## PROBLEM TO WORK ON
Your task is to filter the entries and copy every line containing the string "Rachelle".

Stored data
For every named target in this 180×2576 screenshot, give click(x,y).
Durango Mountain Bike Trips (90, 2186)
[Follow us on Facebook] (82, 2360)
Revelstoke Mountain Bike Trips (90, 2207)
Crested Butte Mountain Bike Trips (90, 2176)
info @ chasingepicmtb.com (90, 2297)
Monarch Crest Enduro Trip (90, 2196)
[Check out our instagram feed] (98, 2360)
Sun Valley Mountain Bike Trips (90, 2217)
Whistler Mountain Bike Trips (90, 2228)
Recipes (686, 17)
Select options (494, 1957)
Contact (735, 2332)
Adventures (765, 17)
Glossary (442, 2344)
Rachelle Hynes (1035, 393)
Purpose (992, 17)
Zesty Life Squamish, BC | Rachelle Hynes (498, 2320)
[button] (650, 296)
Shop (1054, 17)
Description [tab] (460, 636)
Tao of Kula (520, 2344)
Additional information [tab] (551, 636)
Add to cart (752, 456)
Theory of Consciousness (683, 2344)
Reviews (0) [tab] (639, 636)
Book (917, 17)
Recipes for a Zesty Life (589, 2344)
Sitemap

## RESPONSE FOR THIS EXERCISE
Rachelle Hynes (1035, 393)
Zesty Life Squamish, BC | Rachelle Hynes (498, 2320)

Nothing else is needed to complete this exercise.